When one begins to explore Buddhism, meditation and yoga come up. In fact, it was on my way home from a yoga session that the seeds for this article developed. I felt refreshed both physically and mentally, as I usually do after yoga. Sadly, a friend once said to me that her pastor told her that meditation was an opportunity for the devil to enter our minds. Obviously that pastor had never tried yoga or meditation! Most of us live in a chaotic world of job, family commute, chores, appointments, crowds and stress. There have been times when I literally wanted to remove my brain from head just so I could get some rest! "What about this? What about that? I forgot to do this. Will I have enough money for that?" The barrage of thoughts on our mind is endless. How can we possibly think about The Right Viewpoint, The Right Values, etc. when there is constant chatter going on in our head? Sometimes we even replay our problem over and over on a repeating video in our mind. That is why mediation and yoga are often partnered with the philosophy of Buddhism. When one is attempting Tree Pose or Pigeon Pose it is really hard to think of anything else except not toppling over. The chatter in your mind is pushed aside and your brain has a respite. There is evidence that lack of resting our brains may be a contributing factor in dementia. We really need down time, not just our bodies but our mind also. Have you ever noticed that your shoulders are almost up to your ears as you sit at your desk? That's stress. Sometimes we even forget to breath! Yoga and meditation are helpful in reminding us how to relax. The beauty of yoga and meditation is that they are adaptable to our own body. My yoga instructor tells us. "There is no suffering in yoga." What she means is that we do not compete for who has the steadiest pose or who can touch their nose to their knees, you do what your body can do, not trying to look like an idealized picture in a magazine. I even took my husband with me to sessions and he seemed to enjoy himself. There was no judgement on what he was doing or not doing.

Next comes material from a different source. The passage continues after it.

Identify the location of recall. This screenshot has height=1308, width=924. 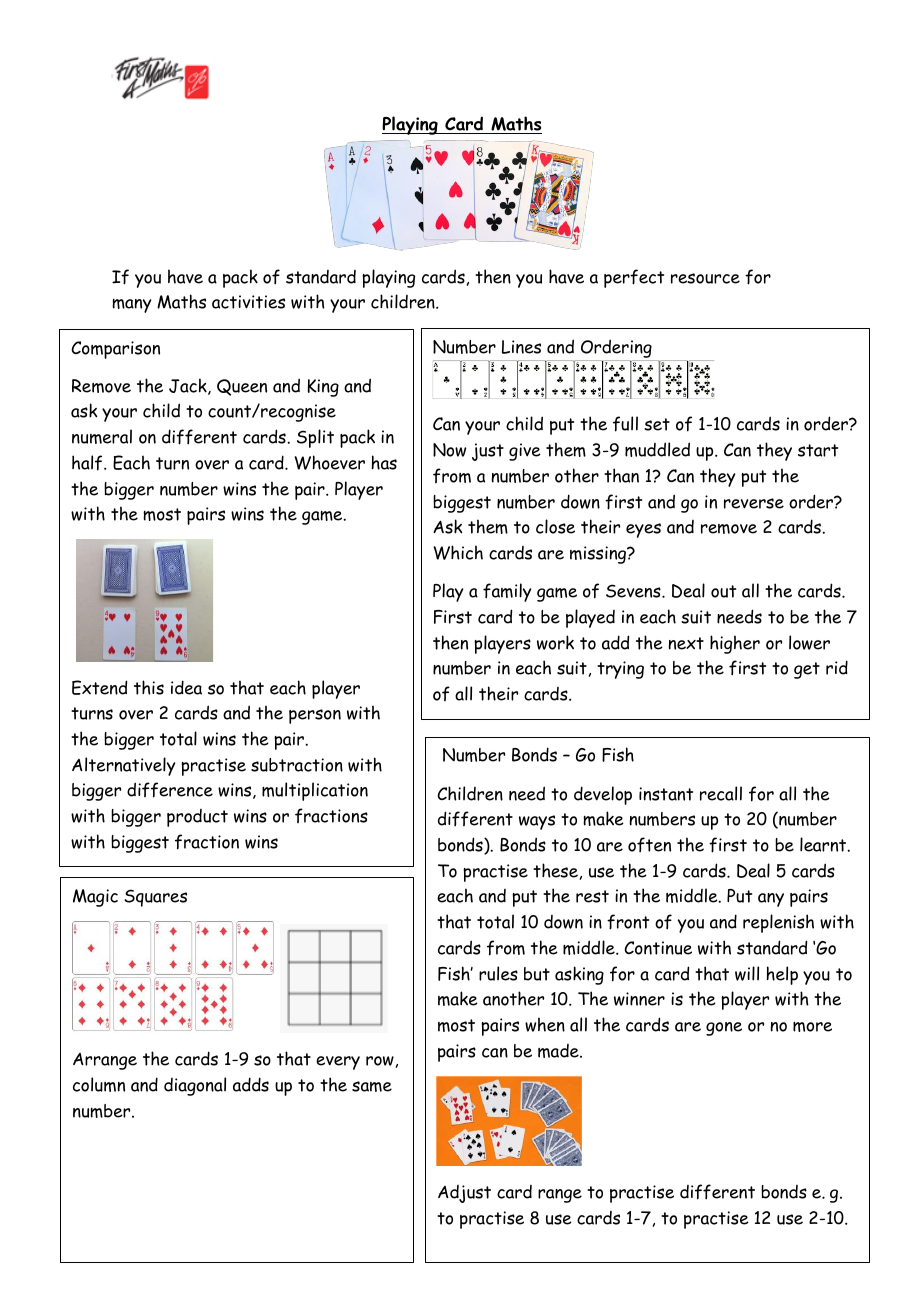
(721, 793).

Some may say I have picked and chosen my statements here and they are correct. I have. I studied Catholicism in school as I was growing up. I studied religion in college and I read constantly about a variety of topics including philosophy, psychology and religion. That is how I came to have the view of life I have, because I have chosen what fits for me and discarded what does not. I do not think of meditation, yoga or Buddhism as religion. I think of them as tools to help me through life especially in trying times. Religion and philosophy are not one size fits all and I believe we should adjust the ideas we learn to fit our life, adjust to fit new evidence, and adjust to fit new information. What is suffering to you may not be to me, what is pleasurable to you may not be to me. What is spirtual to you may not be to me. We have to find our own way to live peacefully together. I believe we have more in common than we have in difference and that is why I say "The Spirit within me salutes the Spirit in you" because what we have on the inside is more important than our color, our race, our religion, our address, our job title. Namaste.